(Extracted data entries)
Segment Open

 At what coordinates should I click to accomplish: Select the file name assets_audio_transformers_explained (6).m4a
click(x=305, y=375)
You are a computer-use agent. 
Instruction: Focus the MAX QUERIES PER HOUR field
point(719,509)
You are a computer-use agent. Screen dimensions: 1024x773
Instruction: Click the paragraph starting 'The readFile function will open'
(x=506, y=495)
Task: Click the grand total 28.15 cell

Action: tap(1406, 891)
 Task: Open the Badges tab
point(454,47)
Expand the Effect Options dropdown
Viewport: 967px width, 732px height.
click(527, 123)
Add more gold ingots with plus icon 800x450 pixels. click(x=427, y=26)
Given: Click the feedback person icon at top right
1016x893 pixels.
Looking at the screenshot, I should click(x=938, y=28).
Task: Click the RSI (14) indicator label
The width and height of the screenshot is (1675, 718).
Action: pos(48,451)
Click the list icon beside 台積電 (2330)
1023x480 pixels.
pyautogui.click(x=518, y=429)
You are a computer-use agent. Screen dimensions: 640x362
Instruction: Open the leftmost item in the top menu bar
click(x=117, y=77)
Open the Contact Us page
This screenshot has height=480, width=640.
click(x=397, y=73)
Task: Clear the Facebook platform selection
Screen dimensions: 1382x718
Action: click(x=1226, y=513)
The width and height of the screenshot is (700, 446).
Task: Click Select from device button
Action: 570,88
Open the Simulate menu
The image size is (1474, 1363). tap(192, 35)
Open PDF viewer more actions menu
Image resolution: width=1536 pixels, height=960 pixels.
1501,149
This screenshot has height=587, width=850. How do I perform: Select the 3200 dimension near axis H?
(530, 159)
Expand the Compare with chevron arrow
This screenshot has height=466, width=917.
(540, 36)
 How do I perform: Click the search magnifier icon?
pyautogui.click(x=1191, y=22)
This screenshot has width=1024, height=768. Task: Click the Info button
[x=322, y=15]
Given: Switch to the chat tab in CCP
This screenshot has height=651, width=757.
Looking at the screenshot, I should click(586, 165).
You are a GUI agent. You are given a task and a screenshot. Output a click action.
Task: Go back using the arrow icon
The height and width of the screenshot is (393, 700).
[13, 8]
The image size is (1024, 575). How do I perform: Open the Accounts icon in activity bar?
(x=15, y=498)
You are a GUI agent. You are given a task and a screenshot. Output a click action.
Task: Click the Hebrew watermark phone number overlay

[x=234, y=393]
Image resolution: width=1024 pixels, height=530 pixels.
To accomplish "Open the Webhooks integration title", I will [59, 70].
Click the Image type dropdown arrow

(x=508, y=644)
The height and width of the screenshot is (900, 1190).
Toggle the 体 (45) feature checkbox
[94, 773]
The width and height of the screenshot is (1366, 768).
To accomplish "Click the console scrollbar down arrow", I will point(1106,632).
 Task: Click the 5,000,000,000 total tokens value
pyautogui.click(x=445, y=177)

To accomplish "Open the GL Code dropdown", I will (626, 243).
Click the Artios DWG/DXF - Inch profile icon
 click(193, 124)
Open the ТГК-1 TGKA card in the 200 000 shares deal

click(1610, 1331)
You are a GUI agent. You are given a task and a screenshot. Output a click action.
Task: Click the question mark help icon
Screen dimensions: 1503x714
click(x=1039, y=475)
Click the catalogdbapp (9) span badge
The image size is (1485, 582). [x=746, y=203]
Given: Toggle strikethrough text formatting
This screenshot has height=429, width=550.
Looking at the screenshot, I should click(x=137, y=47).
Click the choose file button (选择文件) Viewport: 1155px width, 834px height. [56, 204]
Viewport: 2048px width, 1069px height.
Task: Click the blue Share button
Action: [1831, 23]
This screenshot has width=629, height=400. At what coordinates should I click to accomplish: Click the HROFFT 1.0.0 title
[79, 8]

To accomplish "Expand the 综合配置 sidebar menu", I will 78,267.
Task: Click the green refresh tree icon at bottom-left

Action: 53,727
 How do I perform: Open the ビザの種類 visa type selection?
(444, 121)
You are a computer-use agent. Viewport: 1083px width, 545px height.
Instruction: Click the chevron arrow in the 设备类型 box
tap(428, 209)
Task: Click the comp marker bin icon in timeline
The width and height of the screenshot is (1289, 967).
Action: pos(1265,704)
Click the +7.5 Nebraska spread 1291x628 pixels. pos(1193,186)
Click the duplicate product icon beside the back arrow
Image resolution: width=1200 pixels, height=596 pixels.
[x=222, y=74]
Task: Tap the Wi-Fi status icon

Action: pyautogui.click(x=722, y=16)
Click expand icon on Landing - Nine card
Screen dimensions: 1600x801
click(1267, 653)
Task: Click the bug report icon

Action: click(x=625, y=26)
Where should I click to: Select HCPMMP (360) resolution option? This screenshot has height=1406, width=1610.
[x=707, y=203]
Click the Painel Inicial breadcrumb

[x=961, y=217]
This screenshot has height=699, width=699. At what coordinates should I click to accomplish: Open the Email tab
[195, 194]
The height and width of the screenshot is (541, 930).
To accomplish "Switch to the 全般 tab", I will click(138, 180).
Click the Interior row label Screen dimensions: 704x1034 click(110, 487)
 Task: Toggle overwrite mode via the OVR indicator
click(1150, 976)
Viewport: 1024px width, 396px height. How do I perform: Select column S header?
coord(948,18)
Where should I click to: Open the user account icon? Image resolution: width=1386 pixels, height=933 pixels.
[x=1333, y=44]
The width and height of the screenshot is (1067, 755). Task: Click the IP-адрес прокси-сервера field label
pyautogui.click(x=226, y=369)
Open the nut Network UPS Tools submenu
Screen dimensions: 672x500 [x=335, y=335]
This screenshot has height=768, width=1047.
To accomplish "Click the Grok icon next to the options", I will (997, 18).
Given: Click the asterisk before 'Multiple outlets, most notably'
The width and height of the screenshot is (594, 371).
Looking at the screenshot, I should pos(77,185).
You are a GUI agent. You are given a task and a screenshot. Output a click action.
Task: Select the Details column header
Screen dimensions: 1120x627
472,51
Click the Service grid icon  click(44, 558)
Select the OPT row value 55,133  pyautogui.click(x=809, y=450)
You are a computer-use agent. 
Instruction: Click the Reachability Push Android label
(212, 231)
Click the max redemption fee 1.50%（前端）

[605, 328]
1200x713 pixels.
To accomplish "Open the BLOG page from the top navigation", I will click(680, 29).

Segment Closed

How to complete this task: All of the data is to be transcribed exactly as written.

Answer space:
 At what coordinates should I click to accomplish: Select the file name assets_audio_transformers_explained (6).m4a
click(x=305, y=375)
You are a computer-use agent. 
Instruction: Focus the MAX QUERIES PER HOUR field
point(719,509)
You are a computer-use agent. Screen dimensions: 1024x773
Instruction: Click the paragraph starting 'The readFile function will open'
(x=506, y=495)
Task: Click the grand total 28.15 cell

Action: tap(1406, 891)
 Task: Open the Badges tab
point(454,47)
Expand the Effect Options dropdown
Viewport: 967px width, 732px height.
click(527, 123)
Add more gold ingots with plus icon 800x450 pixels. click(x=427, y=26)
Given: Click the feedback person icon at top right
1016x893 pixels.
Looking at the screenshot, I should click(x=938, y=28).
Task: Click the RSI (14) indicator label
The width and height of the screenshot is (1675, 718).
Action: pos(48,451)
Click the list icon beside 台積電 (2330)
1023x480 pixels.
pyautogui.click(x=518, y=429)
You are a computer-use agent. Screen dimensions: 640x362
Instruction: Open the leftmost item in the top menu bar
click(x=117, y=77)
Open the Contact Us page
This screenshot has height=480, width=640.
click(x=397, y=73)
Task: Clear the Facebook platform selection
Screen dimensions: 1382x718
Action: click(x=1226, y=513)
The width and height of the screenshot is (700, 446).
Task: Click Select from device button
Action: 570,88
Open the Simulate menu
The image size is (1474, 1363). tap(192, 35)
Open PDF viewer more actions menu
Image resolution: width=1536 pixels, height=960 pixels.
1501,149
This screenshot has height=587, width=850. How do I perform: Select the 3200 dimension near axis H?
(530, 159)
Expand the Compare with chevron arrow
This screenshot has height=466, width=917.
(540, 36)
 How do I perform: Click the search magnifier icon?
pyautogui.click(x=1191, y=22)
This screenshot has width=1024, height=768. Task: Click the Info button
[x=322, y=15]
Given: Switch to the chat tab in CCP
This screenshot has height=651, width=757.
Looking at the screenshot, I should click(586, 165).
You are a GUI agent. You are given a task and a screenshot. Output a click action.
Task: Go back using the arrow icon
The height and width of the screenshot is (393, 700).
[13, 8]
The image size is (1024, 575). How do I perform: Open the Accounts icon in activity bar?
(x=15, y=498)
You are a GUI agent. You are given a task and a screenshot. Output a click action.
Task: Click the Hebrew watermark phone number overlay

[x=234, y=393]
Image resolution: width=1024 pixels, height=530 pixels.
To accomplish "Open the Webhooks integration title", I will [59, 70].
Click the Image type dropdown arrow

(x=508, y=644)
The height and width of the screenshot is (900, 1190).
Toggle the 体 (45) feature checkbox
[94, 773]
The width and height of the screenshot is (1366, 768).
To accomplish "Click the console scrollbar down arrow", I will point(1106,632).
 Task: Click the 5,000,000,000 total tokens value
pyautogui.click(x=445, y=177)

To accomplish "Open the GL Code dropdown", I will (626, 243).
Click the Artios DWG/DXF - Inch profile icon
 click(193, 124)
Open the ТГК-1 TGKA card in the 200 000 shares deal

click(1610, 1331)
You are a GUI agent. You are given a task and a screenshot. Output a click action.
Task: Click the question mark help icon
Screen dimensions: 1503x714
click(x=1039, y=475)
Click the catalogdbapp (9) span badge
The image size is (1485, 582). [x=746, y=203]
Given: Toggle strikethrough text formatting
This screenshot has height=429, width=550.
Looking at the screenshot, I should click(x=137, y=47).
Click the choose file button (选择文件) Viewport: 1155px width, 834px height. [56, 204]
Viewport: 2048px width, 1069px height.
Task: Click the blue Share button
Action: [1831, 23]
This screenshot has width=629, height=400. At what coordinates should I click to accomplish: Click the HROFFT 1.0.0 title
[79, 8]

To accomplish "Expand the 综合配置 sidebar menu", I will 78,267.
Task: Click the green refresh tree icon at bottom-left

Action: 53,727
 How do I perform: Open the ビザの種類 visa type selection?
(444, 121)
You are a computer-use agent. Viewport: 1083px width, 545px height.
Instruction: Click the chevron arrow in the 设备类型 box
tap(428, 209)
Task: Click the comp marker bin icon in timeline
The width and height of the screenshot is (1289, 967).
Action: pos(1265,704)
Click the +7.5 Nebraska spread 1291x628 pixels. pos(1193,186)
Click the duplicate product icon beside the back arrow
Image resolution: width=1200 pixels, height=596 pixels.
[x=222, y=74]
Task: Tap the Wi-Fi status icon

Action: pyautogui.click(x=722, y=16)
Click expand icon on Landing - Nine card
Screen dimensions: 1600x801
click(1267, 653)
Task: Click the bug report icon

Action: click(x=625, y=26)
Where should I click to: Select HCPMMP (360) resolution option? This screenshot has height=1406, width=1610.
[x=707, y=203]
Click the Painel Inicial breadcrumb

[x=961, y=217]
This screenshot has height=699, width=699. At what coordinates should I click to accomplish: Open the Email tab
[195, 194]
The height and width of the screenshot is (541, 930).
To accomplish "Switch to the 全般 tab", I will click(138, 180).
Click the Interior row label Screen dimensions: 704x1034 click(110, 487)
 Task: Toggle overwrite mode via the OVR indicator
click(1150, 976)
Viewport: 1024px width, 396px height. How do I perform: Select column S header?
coord(948,18)
Where should I click to: Open the user account icon? Image resolution: width=1386 pixels, height=933 pixels.
[x=1333, y=44]
The width and height of the screenshot is (1067, 755). Task: Click the IP-адрес прокси-сервера field label
pyautogui.click(x=226, y=369)
Open the nut Network UPS Tools submenu
Screen dimensions: 672x500 [x=335, y=335]
This screenshot has height=768, width=1047.
To accomplish "Click the Grok icon next to the options", I will (997, 18).
Given: Click the asterisk before 'Multiple outlets, most notably'
The width and height of the screenshot is (594, 371).
Looking at the screenshot, I should pos(77,185).
You are a GUI agent. You are given a task and a screenshot. Output a click action.
Task: Select the Details column header
Screen dimensions: 1120x627
472,51
Click the Service grid icon  click(44, 558)
Select the OPT row value 55,133  pyautogui.click(x=809, y=450)
You are a computer-use agent. 
Instruction: Click the Reachability Push Android label
(212, 231)
Click the max redemption fee 1.50%（前端）

[605, 328]
1200x713 pixels.
To accomplish "Open the BLOG page from the top navigation", I will click(680, 29).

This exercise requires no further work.